→ Work to complete:
Will you print every one of the rows below verbatim, leaving no line out and changing nothing?

→ Supplied entries:
++++++

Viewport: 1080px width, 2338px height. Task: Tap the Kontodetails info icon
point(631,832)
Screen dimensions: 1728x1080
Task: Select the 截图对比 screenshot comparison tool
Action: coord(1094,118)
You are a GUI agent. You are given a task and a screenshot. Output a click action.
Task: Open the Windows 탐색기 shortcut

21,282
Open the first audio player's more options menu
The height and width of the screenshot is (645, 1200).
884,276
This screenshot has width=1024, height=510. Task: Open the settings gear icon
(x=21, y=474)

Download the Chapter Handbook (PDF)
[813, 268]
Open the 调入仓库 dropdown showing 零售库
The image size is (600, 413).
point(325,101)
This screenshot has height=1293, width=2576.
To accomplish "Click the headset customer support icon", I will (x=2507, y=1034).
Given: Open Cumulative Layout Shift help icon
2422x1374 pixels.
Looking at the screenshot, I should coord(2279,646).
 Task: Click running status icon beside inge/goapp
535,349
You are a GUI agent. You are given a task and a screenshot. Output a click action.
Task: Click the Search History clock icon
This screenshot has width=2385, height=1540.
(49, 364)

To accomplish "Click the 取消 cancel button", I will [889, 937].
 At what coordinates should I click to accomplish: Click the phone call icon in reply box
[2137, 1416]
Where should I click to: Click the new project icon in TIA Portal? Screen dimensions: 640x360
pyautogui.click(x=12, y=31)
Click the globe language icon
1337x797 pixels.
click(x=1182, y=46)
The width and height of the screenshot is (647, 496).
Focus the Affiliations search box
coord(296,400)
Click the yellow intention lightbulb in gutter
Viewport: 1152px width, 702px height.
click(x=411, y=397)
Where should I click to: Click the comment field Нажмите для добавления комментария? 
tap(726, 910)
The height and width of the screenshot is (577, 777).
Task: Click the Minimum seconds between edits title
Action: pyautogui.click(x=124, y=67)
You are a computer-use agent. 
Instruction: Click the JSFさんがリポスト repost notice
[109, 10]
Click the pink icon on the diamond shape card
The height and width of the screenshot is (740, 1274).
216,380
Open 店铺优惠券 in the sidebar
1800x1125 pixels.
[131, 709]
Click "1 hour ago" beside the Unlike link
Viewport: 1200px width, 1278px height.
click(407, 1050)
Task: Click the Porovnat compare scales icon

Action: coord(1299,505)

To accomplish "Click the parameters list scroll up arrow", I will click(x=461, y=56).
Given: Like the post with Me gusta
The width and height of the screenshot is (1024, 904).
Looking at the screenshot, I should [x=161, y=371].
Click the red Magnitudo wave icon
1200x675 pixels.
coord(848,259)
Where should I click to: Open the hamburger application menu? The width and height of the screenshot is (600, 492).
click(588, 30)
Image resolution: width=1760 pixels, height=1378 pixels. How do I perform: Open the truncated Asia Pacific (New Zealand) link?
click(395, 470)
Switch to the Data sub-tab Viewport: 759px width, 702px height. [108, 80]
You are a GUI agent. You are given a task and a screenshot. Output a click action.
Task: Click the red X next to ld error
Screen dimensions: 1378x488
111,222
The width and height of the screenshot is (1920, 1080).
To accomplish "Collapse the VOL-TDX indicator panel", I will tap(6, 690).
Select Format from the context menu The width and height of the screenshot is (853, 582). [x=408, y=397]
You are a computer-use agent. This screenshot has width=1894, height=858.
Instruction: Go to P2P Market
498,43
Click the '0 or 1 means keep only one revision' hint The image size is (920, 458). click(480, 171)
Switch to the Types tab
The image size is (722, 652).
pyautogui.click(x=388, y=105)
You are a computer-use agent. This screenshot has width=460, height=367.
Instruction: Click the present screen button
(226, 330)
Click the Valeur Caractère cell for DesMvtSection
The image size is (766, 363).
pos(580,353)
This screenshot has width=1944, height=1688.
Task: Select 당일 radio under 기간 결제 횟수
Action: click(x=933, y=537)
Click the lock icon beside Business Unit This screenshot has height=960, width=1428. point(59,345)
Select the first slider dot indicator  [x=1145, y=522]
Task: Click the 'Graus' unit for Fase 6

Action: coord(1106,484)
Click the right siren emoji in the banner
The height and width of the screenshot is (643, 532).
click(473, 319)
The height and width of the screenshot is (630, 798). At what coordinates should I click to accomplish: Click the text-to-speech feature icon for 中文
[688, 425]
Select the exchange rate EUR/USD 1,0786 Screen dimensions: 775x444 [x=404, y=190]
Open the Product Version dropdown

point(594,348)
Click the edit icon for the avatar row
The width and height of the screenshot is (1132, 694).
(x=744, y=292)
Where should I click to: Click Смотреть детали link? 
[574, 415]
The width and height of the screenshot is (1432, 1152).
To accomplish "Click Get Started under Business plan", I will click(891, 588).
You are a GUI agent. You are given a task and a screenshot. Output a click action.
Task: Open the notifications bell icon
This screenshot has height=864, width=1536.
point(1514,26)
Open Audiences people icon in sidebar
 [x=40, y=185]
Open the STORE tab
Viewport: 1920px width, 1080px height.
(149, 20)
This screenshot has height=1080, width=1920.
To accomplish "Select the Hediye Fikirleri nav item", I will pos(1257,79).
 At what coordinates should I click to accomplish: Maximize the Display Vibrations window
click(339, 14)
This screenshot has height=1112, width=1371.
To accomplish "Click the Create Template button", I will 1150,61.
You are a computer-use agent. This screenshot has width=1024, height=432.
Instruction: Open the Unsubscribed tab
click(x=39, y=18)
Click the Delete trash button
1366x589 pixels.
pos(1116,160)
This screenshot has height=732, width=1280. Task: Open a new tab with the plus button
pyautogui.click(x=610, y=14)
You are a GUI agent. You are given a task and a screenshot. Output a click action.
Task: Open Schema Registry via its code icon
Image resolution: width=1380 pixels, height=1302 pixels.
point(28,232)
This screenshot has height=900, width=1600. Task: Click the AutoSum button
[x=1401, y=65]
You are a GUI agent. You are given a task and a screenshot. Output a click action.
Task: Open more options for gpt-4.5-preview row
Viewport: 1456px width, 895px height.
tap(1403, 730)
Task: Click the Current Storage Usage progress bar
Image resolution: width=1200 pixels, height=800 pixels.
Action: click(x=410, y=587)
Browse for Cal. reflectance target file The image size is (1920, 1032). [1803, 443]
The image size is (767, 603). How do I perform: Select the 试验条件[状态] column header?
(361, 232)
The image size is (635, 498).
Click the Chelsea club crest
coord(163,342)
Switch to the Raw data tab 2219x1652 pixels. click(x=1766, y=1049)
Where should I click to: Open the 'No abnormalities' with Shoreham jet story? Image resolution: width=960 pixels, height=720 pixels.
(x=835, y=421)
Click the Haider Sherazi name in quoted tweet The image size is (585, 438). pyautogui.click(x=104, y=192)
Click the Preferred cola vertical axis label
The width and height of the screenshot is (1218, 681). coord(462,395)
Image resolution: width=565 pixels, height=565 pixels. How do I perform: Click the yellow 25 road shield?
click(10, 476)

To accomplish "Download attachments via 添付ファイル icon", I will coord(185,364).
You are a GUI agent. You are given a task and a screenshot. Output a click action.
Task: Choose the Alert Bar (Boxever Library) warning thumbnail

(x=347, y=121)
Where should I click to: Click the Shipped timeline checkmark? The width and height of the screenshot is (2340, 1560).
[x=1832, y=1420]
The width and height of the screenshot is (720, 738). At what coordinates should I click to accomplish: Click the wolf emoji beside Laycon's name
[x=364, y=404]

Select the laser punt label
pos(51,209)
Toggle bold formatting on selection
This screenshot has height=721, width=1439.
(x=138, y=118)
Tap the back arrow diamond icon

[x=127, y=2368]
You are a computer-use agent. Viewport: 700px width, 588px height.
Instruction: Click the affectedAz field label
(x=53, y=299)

++++++

→ Task response:
Viewport: 1080px width, 2338px height. Task: Tap the Kontodetails info icon
point(631,832)
Screen dimensions: 1728x1080
Task: Select the 截图对比 screenshot comparison tool
Action: coord(1094,118)
You are a GUI agent. You are given a task and a screenshot. Output a click action.
Task: Open the Windows 탐색기 shortcut

21,282
Open the first audio player's more options menu
The height and width of the screenshot is (645, 1200).
884,276
This screenshot has width=1024, height=510. Task: Open the settings gear icon
(x=21, y=474)

Download the Chapter Handbook (PDF)
[813, 268]
Open the 调入仓库 dropdown showing 零售库
The image size is (600, 413).
point(325,101)
This screenshot has height=1293, width=2576.
To accomplish "Click the headset customer support icon", I will (x=2507, y=1034).
Given: Open Cumulative Layout Shift help icon
2422x1374 pixels.
Looking at the screenshot, I should coord(2279,646).
 Task: Click running status icon beside inge/goapp
535,349
You are a GUI agent. You are given a task and a screenshot. Output a click action.
Task: Click the Search History clock icon
This screenshot has width=2385, height=1540.
(49, 364)

To accomplish "Click the 取消 cancel button", I will [889, 937].
 At what coordinates should I click to accomplish: Click the phone call icon in reply box
[2137, 1416]
Where should I click to: Click the new project icon in TIA Portal? Screen dimensions: 640x360
pyautogui.click(x=12, y=31)
Click the globe language icon
1337x797 pixels.
click(x=1182, y=46)
The width and height of the screenshot is (647, 496).
Focus the Affiliations search box
coord(296,400)
Click the yellow intention lightbulb in gutter
Viewport: 1152px width, 702px height.
click(x=411, y=397)
Where should I click to: Click the comment field Нажмите для добавления комментария? 
tap(726, 910)
The height and width of the screenshot is (577, 777).
Task: Click the Minimum seconds between edits title
Action: pyautogui.click(x=124, y=67)
You are a computer-use agent. 
Instruction: Click the JSFさんがリポスト repost notice
[109, 10]
Click the pink icon on the diamond shape card
The height and width of the screenshot is (740, 1274).
216,380
Open 店铺优惠券 in the sidebar
1800x1125 pixels.
[131, 709]
Click "1 hour ago" beside the Unlike link
Viewport: 1200px width, 1278px height.
click(407, 1050)
Task: Click the Porovnat compare scales icon

Action: coord(1299,505)

To accomplish "Click the parameters list scroll up arrow", I will click(x=461, y=56).
Given: Like the post with Me gusta
The width and height of the screenshot is (1024, 904).
Looking at the screenshot, I should [x=161, y=371].
Click the red Magnitudo wave icon
1200x675 pixels.
coord(848,259)
Where should I click to: Open the hamburger application menu? The width and height of the screenshot is (600, 492).
click(588, 30)
Image resolution: width=1760 pixels, height=1378 pixels. How do I perform: Open the truncated Asia Pacific (New Zealand) link?
click(395, 470)
Switch to the Data sub-tab Viewport: 759px width, 702px height. [108, 80]
You are a GUI agent. You are given a task and a screenshot. Output a click action.
Task: Click the red X next to ld error
Screen dimensions: 1378x488
111,222
The width and height of the screenshot is (1920, 1080).
To accomplish "Collapse the VOL-TDX indicator panel", I will tap(6, 690).
Select Format from the context menu The width and height of the screenshot is (853, 582). [x=408, y=397]
You are a computer-use agent. This screenshot has width=1894, height=858.
Instruction: Go to P2P Market
498,43
Click the '0 or 1 means keep only one revision' hint The image size is (920, 458). click(480, 171)
Switch to the Types tab
The image size is (722, 652).
pyautogui.click(x=388, y=105)
You are a computer-use agent. This screenshot has width=460, height=367.
Instruction: Click the present screen button
(226, 330)
Click the Valeur Caractère cell for DesMvtSection
The image size is (766, 363).
pos(580,353)
This screenshot has width=1944, height=1688.
Task: Select 당일 radio under 기간 결제 횟수
Action: click(x=933, y=537)
Click the lock icon beside Business Unit This screenshot has height=960, width=1428. point(59,345)
Select the first slider dot indicator  [x=1145, y=522]
Task: Click the 'Graus' unit for Fase 6

Action: coord(1106,484)
Click the right siren emoji in the banner
The height and width of the screenshot is (643, 532).
click(473, 319)
The height and width of the screenshot is (630, 798). At what coordinates should I click to accomplish: Click the text-to-speech feature icon for 中文
[688, 425]
Select the exchange rate EUR/USD 1,0786 Screen dimensions: 775x444 [x=404, y=190]
Open the Product Version dropdown

point(594,348)
Click the edit icon for the avatar row
The width and height of the screenshot is (1132, 694).
(x=744, y=292)
Where should I click to: Click Смотреть детали link? 
[574, 415]
The width and height of the screenshot is (1432, 1152).
To accomplish "Click Get Started under Business plan", I will click(891, 588).
You are a GUI agent. You are given a task and a screenshot. Output a click action.
Task: Open the notifications bell icon
This screenshot has height=864, width=1536.
point(1514,26)
Open Audiences people icon in sidebar
 [x=40, y=185]
Open the STORE tab
Viewport: 1920px width, 1080px height.
(149, 20)
This screenshot has height=1080, width=1920.
To accomplish "Select the Hediye Fikirleri nav item", I will pos(1257,79).
 At what coordinates should I click to accomplish: Maximize the Display Vibrations window
click(339, 14)
This screenshot has height=1112, width=1371.
To accomplish "Click the Create Template button", I will 1150,61.
You are a computer-use agent. This screenshot has width=1024, height=432.
Instruction: Open the Unsubscribed tab
click(x=39, y=18)
Click the Delete trash button
1366x589 pixels.
pos(1116,160)
This screenshot has height=732, width=1280. Task: Open a new tab with the plus button
pyautogui.click(x=610, y=14)
You are a GUI agent. You are given a task and a screenshot. Output a click action.
Task: Open Schema Registry via its code icon
Image resolution: width=1380 pixels, height=1302 pixels.
point(28,232)
This screenshot has height=900, width=1600. Task: Click the AutoSum button
[x=1401, y=65]
You are a GUI agent. You are given a task and a screenshot. Output a click action.
Task: Open more options for gpt-4.5-preview row
Viewport: 1456px width, 895px height.
tap(1403, 730)
Task: Click the Current Storage Usage progress bar
Image resolution: width=1200 pixels, height=800 pixels.
Action: click(x=410, y=587)
Browse for Cal. reflectance target file The image size is (1920, 1032). [1803, 443]
The image size is (767, 603). How do I perform: Select the 试验条件[状态] column header?
(361, 232)
The image size is (635, 498).
Click the Chelsea club crest
coord(163,342)
Switch to the Raw data tab 2219x1652 pixels. click(x=1766, y=1049)
Where should I click to: Open the 'No abnormalities' with Shoreham jet story? Image resolution: width=960 pixels, height=720 pixels.
(x=835, y=421)
Click the Haider Sherazi name in quoted tweet The image size is (585, 438). pyautogui.click(x=104, y=192)
Click the Preferred cola vertical axis label
The width and height of the screenshot is (1218, 681). coord(462,395)
Image resolution: width=565 pixels, height=565 pixels. How do I perform: Click the yellow 25 road shield?
click(10, 476)

To accomplish "Download attachments via 添付ファイル icon", I will coord(185,364).
You are a GUI agent. You are given a task and a screenshot. Output a click action.
Task: Choose the Alert Bar (Boxever Library) warning thumbnail

(x=347, y=121)
Where should I click to: Click the Shipped timeline checkmark? The width and height of the screenshot is (2340, 1560).
[x=1832, y=1420]
The width and height of the screenshot is (720, 738). At what coordinates should I click to accomplish: Click the wolf emoji beside Laycon's name
[x=364, y=404]

Select the laser punt label
pos(51,209)
Toggle bold formatting on selection
This screenshot has height=721, width=1439.
(x=138, y=118)
Tap the back arrow diamond icon

[x=127, y=2368]
You are a computer-use agent. Viewport: 700px width, 588px height.
Instruction: Click the affectedAz field label
(x=53, y=299)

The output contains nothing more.